Textual Criticism

Textual Criticism has been defined as “the study of copies of any written work of which the autograph (the original) is unknown, with the purpose of ascertaining the original text.”[1] Some scholars question the ability to recover the original text because of the absence of those autographs.[2] However, this should not alarm the student of textual criticism, for in the case of the Hebrew Bible (hereafter HB) there is a 90% agreement rate; the Greek New Testament (hereafter GNT) enjoys a variation rate of less than 7%.[3]

An understanding of the basics of Textual Criticism (both for the HB and the GNT) will enable the student to have a greater appreciation for the Scripture that believers now hold in their hands, “When holding the modern Old Testament text in our hands, it is difficult to comprehend all the lives and talent dedicated to preparing it for more than three thousand years.”[4] In addition, the student of the HB must have an understanding of the variations found within as well as the ability to examine those variations in order to determine the original text (or, in some cases, the final text).[5] To begin with, textual criticism, specifically that of the HB, has a greater difficulty than that of the GNT. For one, until the discovery of the Dead Sea Scrolls (here after DSS) there were only a “few extant, early manuscripts or fragments of the Old Testament…”[6] The oldest extant manuscript was from “the ninth century A.D.”[7] With the discovery of the DSS scholars had a wealth of new manuscripts, both complete and incomplete.[8]

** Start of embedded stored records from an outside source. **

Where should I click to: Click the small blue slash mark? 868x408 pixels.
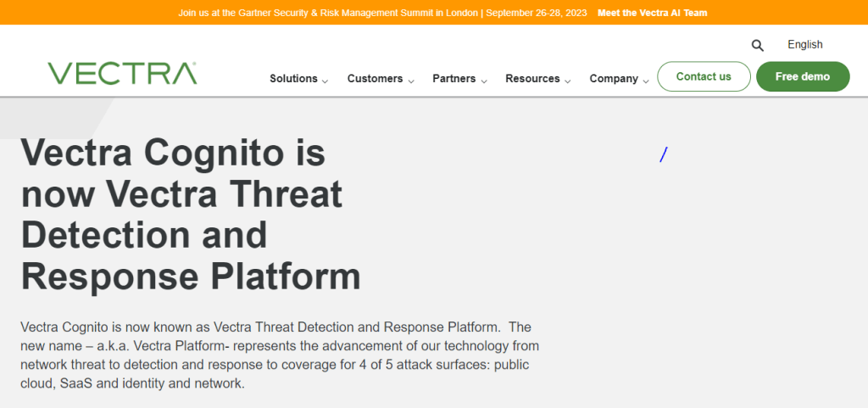[x=664, y=154]
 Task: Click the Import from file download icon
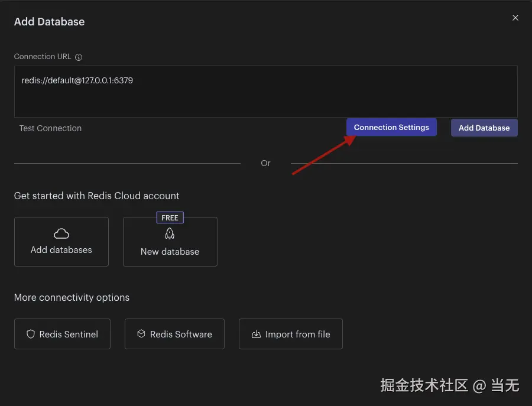point(256,334)
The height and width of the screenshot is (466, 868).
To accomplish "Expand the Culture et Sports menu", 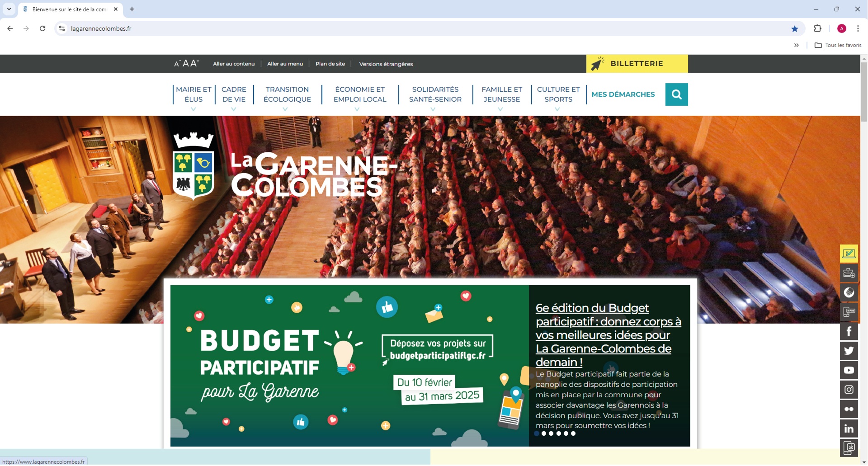I will 558,95.
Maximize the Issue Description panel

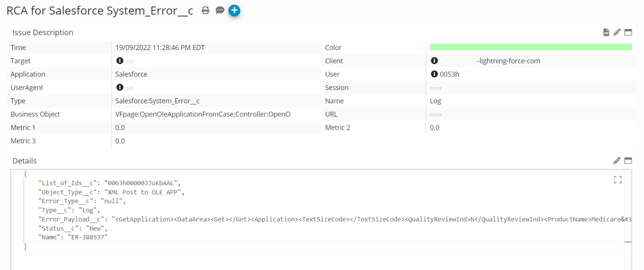(628, 32)
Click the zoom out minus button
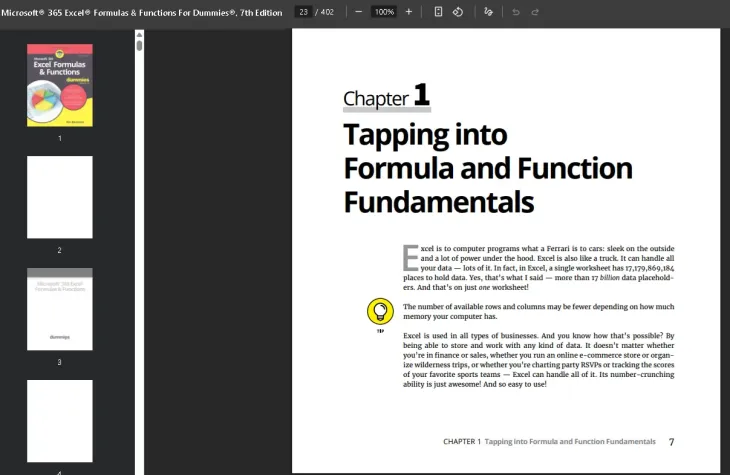Screen dimensions: 730x475 click(359, 12)
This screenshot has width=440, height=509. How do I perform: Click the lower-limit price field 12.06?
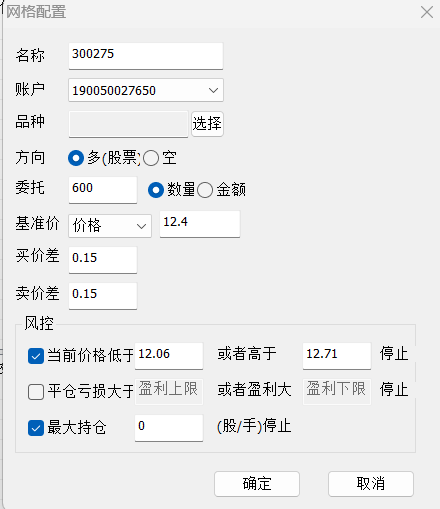[169, 356]
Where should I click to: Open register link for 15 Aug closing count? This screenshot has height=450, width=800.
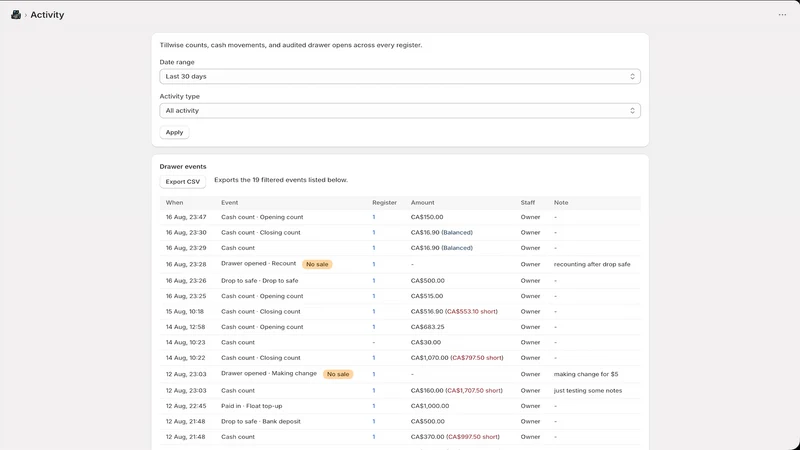pos(373,312)
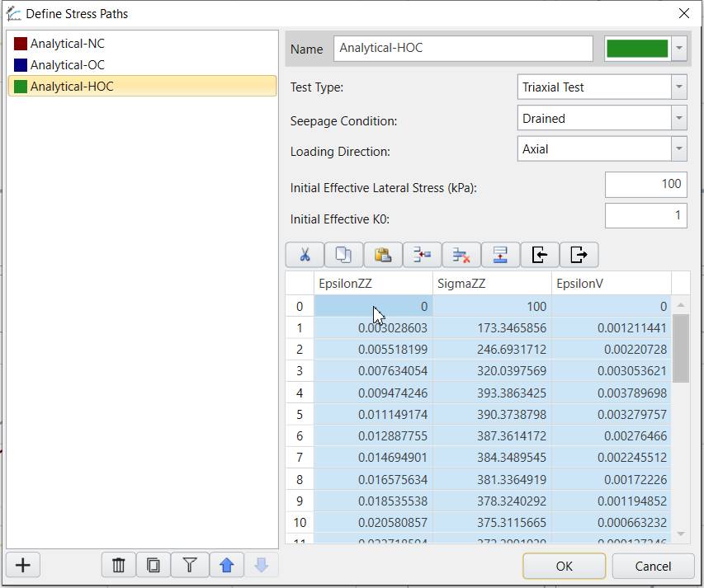Viewport: 704px width, 588px height.
Task: Open the Test Type dropdown
Action: [678, 87]
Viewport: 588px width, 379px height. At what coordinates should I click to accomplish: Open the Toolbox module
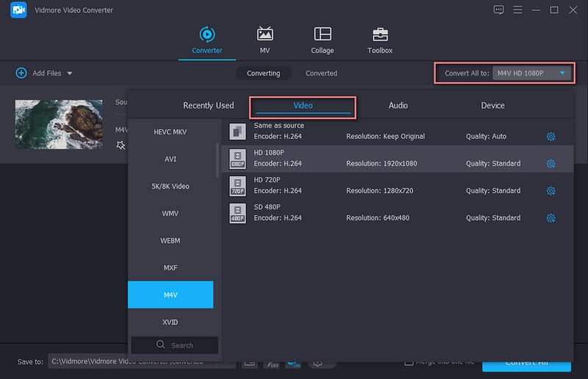(x=379, y=40)
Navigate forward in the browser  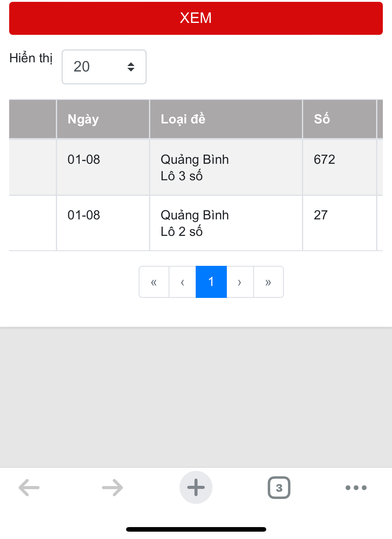pos(112,487)
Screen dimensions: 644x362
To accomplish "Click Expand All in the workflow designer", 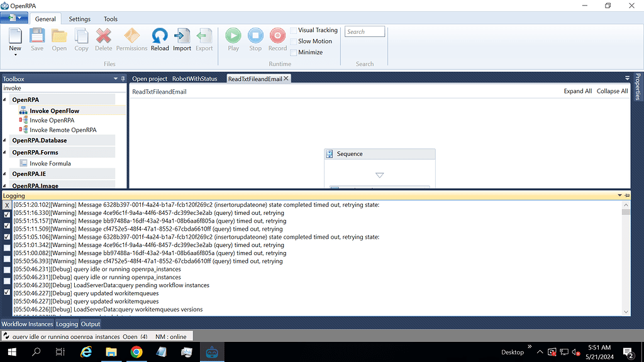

However, as much information was provided for scholars and academics, the discovery also generated questions that have created debates.[9] The discussion centers around the evidence of that there existed families of texts from which the HB has developed throughout its history. Wegner describes the situation, “It is fairly well accepted among scholars that the Dead Sea Scrolls give evidence that at least three textual traditions were prevalent about the third century B.C…”[10] The manner of how many families (or textual traditions) and how they came to be is debated.[11] Regardless, this information makes it difficult for the textual critic to determine which variance should be favored over the other. The other aspect of the HB that creates difficulty is determining if the text was corrected at a later point of its creation (e.g., the book of Genesis and the added gloss of “Dan”) or whether the original was lost through transmission and scribal errors.[12] For example, Wegner writes, “In Genesis 14:14, the city of Laish (Judg 18:29), or Leshem (Josh 19:47), is called ‘Dan’ before its name was ever changed to ‘Dan,’ and no manuscript evidence suggests a different reading. It is most likely that an editor later changed it so that his readers would understand which city was being indicated.”[13] Wegner provides two additional examples of how scribes have apparently added information that would clear up the confusion that might have occurred in the original.[14] These glosses that were added seem, as Wegner notes, to have been a part of the original text.[15] The reason that this causes trouble for the textual critic is that it seems one of two things are possible: either the original text was not complete, in the sense that the additional gloss was necessary for proper understanding; or the original text was complete but somehow the gloss made its way into what would come to be defined as the authoritative text.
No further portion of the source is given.